BEFORE the Revolution, we had in our parish a person of more consequence than any I have yet described no less than an English Baronet. Sir W. S. lived about two miles from our church, on a beautiful little peninsula running out into the sea, and bounded on the side next the village by our beautiful river. The usual approach to it was by descending the river in a boat. The house, which to me was a palace, was built on the point, a level, wooded headland. It was protected on the side towards the ocean by noble trees, while sunny slopes descended quite to the margin of the river on the other side. Here, in solitary grandeur, lived the noble and childless pair. Lady S. seldom passed over her threshold, except to take an airing in her coach, and Sir W. S. suffered so much from ill health, that

he took no part in country affairs. Sometimes, but not constantly, his powdered head and goldlaced coat were seen in the only curtained and cushioned pew in the meeting-house. He was a Tory, but he was a very good friend to my father, and frequently invited him to be his guest.
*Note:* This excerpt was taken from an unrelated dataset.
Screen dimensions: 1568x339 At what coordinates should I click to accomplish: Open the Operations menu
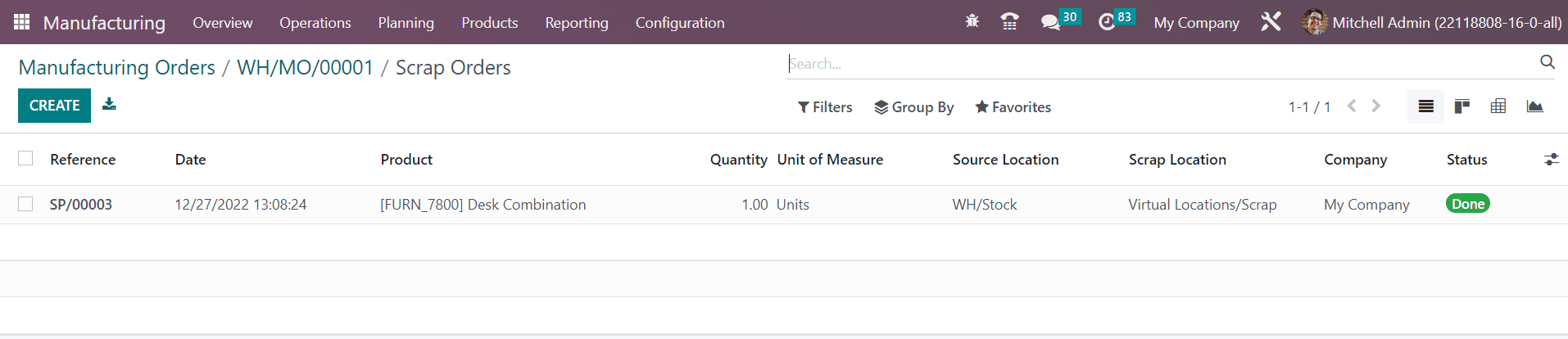[315, 23]

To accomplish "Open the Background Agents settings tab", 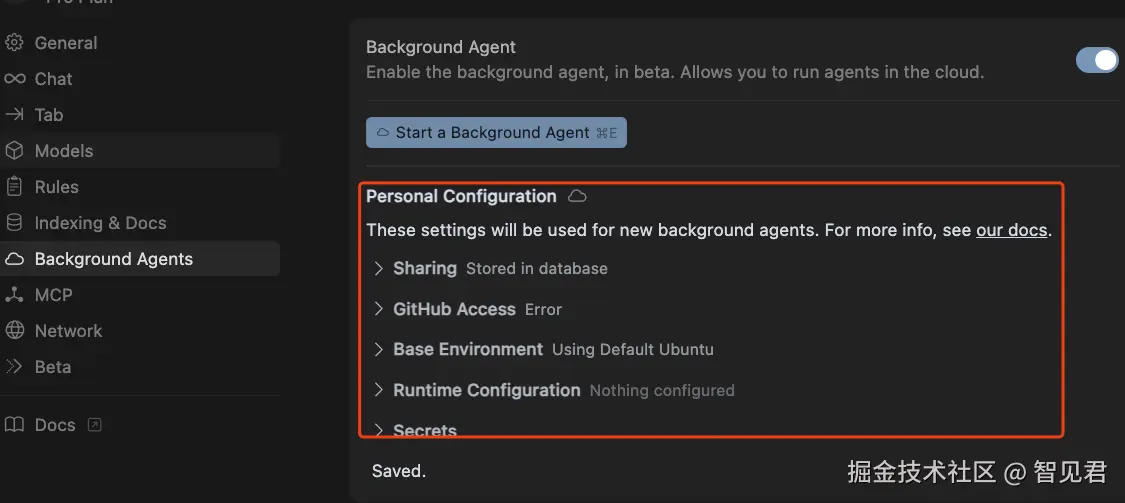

I was once the companion of one of his visits. We went down the river in the boat, and landed at the foot of a beautiful avenue of noble trees. When we reached the hall door, I was surprised to see my father take out a handkerchief and carefully wipe every particle of dust from his shoes. Observing my look of wonder, he said, 'Lady S. was one of those exquisitely nice persons, who were offended by the soil of our mother earth.' This, of course, prepared me for something very imposing.

On entering the parlor I thought it untenanted, but presently I saw emerging from behind a large embroidery frame a delicate little woman, whom I could have taken in my arms, although I was but a child. She received us with great courtesy, but her appearance was a little grotesque. She had not changed the fashion of her garments since she came to this country, in the last year of the reign of George the First.

At this time she was about sixty years old; her hair, which was quite gray and thickly powdered, was combed entirely back from the face, and hung down in ringlets; and, except that the materials were finer, her cap was the exact pattern of our old Hannah's. She wore a white satin petticoat, with hoops, and an open brocade gown with short sleeves, and deep cuffs of Flanders lace. The lowness of her stature, I suppose, was the reason that the heels of her satin shoes were four inches high.

The room was exquisitely neat. The andirons, of which the tops were large, perpendicular brass plates, eighteen inches in diameter, were dazzlingly bright; and the windows, thickly curtained, gave me an idea of such exquisite comfort as I had never seen before. Lady S. pressed us to stay to dinner, which my father declined, but when we walked out to take leave, we found some one had taken away our boat; we were compelled, therefore, to stay for its return, or accept the courtesy of the carriage to take us two or three miles round and across the bridge to our village. My father preferred the former, and we accordingly remained to dinner.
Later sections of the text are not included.